[Opening Exercise material section]

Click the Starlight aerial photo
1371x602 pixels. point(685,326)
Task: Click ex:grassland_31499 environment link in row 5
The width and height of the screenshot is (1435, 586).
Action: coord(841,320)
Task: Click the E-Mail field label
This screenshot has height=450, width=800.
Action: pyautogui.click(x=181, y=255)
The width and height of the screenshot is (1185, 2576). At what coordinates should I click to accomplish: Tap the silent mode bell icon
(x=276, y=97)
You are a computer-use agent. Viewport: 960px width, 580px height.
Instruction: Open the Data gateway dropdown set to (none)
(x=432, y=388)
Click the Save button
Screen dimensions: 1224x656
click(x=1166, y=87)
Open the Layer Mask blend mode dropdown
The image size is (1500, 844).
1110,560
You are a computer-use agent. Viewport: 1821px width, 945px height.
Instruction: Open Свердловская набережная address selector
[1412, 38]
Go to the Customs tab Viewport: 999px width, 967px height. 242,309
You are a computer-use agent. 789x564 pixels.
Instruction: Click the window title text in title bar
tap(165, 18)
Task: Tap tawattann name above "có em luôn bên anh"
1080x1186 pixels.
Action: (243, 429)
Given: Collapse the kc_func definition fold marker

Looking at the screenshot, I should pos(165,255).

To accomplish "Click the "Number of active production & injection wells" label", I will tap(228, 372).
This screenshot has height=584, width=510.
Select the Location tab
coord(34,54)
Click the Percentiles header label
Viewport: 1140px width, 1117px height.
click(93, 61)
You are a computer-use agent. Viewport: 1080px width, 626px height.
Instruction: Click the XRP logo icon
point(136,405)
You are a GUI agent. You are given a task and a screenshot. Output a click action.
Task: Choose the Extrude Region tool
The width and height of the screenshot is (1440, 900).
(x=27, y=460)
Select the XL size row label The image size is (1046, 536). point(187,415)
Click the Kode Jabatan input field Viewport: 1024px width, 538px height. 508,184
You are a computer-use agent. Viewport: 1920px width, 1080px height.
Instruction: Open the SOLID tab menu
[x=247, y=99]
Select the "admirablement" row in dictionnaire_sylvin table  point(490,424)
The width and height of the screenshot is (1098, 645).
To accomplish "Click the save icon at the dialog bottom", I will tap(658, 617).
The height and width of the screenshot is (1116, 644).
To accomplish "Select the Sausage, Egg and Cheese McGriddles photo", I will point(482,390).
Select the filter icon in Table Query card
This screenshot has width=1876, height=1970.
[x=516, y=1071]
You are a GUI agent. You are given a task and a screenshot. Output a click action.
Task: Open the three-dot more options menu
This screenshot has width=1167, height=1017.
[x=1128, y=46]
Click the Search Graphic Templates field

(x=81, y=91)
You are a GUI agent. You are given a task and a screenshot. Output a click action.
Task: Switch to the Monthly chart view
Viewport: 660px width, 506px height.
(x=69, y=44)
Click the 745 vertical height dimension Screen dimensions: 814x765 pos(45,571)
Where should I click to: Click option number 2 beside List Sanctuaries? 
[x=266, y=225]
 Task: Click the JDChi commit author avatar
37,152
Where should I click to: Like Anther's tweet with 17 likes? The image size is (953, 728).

[Closing Exercise material section]

▶ Task to carry out: Copy each line of the data above without altering a single character.

▶ Response area:
Click the Starlight aerial photo
1371x602 pixels. point(685,326)
Task: Click ex:grassland_31499 environment link in row 5
The width and height of the screenshot is (1435, 586).
Action: coord(841,320)
Task: Click the E-Mail field label
This screenshot has height=450, width=800.
Action: pyautogui.click(x=181, y=255)
The width and height of the screenshot is (1185, 2576). At what coordinates should I click to accomplish: Tap the silent mode bell icon
(x=276, y=97)
You are a computer-use agent. Viewport: 960px width, 580px height.
Instruction: Open the Data gateway dropdown set to (none)
(x=432, y=388)
Click the Save button
Screen dimensions: 1224x656
click(x=1166, y=87)
Open the Layer Mask blend mode dropdown
The image size is (1500, 844).
1110,560
You are a computer-use agent. Viewport: 1821px width, 945px height.
Instruction: Open Свердловская набережная address selector
[1412, 38]
Go to the Customs tab Viewport: 999px width, 967px height. 242,309
You are a computer-use agent. 789x564 pixels.
Instruction: Click the window title text in title bar
tap(165, 18)
Task: Tap tawattann name above "có em luôn bên anh"
1080x1186 pixels.
Action: (243, 429)
Given: Collapse the kc_func definition fold marker

Looking at the screenshot, I should pos(165,255).

To accomplish "Click the "Number of active production & injection wells" label", I will tap(228, 372).
This screenshot has height=584, width=510.
Select the Location tab
coord(34,54)
Click the Percentiles header label
Viewport: 1140px width, 1117px height.
click(93, 61)
You are a computer-use agent. Viewport: 1080px width, 626px height.
Instruction: Click the XRP logo icon
point(136,405)
You are a GUI agent. You are given a task and a screenshot. Output a click action.
Task: Choose the Extrude Region tool
The width and height of the screenshot is (1440, 900).
(x=27, y=460)
Select the XL size row label The image size is (1046, 536). point(187,415)
Click the Kode Jabatan input field Viewport: 1024px width, 538px height. 508,184
You are a computer-use agent. Viewport: 1920px width, 1080px height.
Instruction: Open the SOLID tab menu
[x=247, y=99]
Select the "admirablement" row in dictionnaire_sylvin table  point(490,424)
The width and height of the screenshot is (1098, 645).
To accomplish "Click the save icon at the dialog bottom", I will tap(658, 617).
The height and width of the screenshot is (1116, 644).
To accomplish "Select the Sausage, Egg and Cheese McGriddles photo", I will point(482,390).
Select the filter icon in Table Query card
This screenshot has width=1876, height=1970.
[x=516, y=1071]
You are a GUI agent. You are given a task and a screenshot. Output a click action.
Task: Open the three-dot more options menu
This screenshot has width=1167, height=1017.
[x=1128, y=46]
Click the Search Graphic Templates field

(x=81, y=91)
You are a GUI agent. You are given a task and a screenshot. Output a click action.
Task: Switch to the Monthly chart view
Viewport: 660px width, 506px height.
(x=69, y=44)
Click the 745 vertical height dimension Screen dimensions: 814x765 pos(45,571)
Where should I click to: Click option number 2 beside List Sanctuaries? 
[x=266, y=225]
 Task: Click the JDChi commit author avatar
37,152
Where should I click to: Like Anther's tweet with 17 likes? The image size is (953, 728).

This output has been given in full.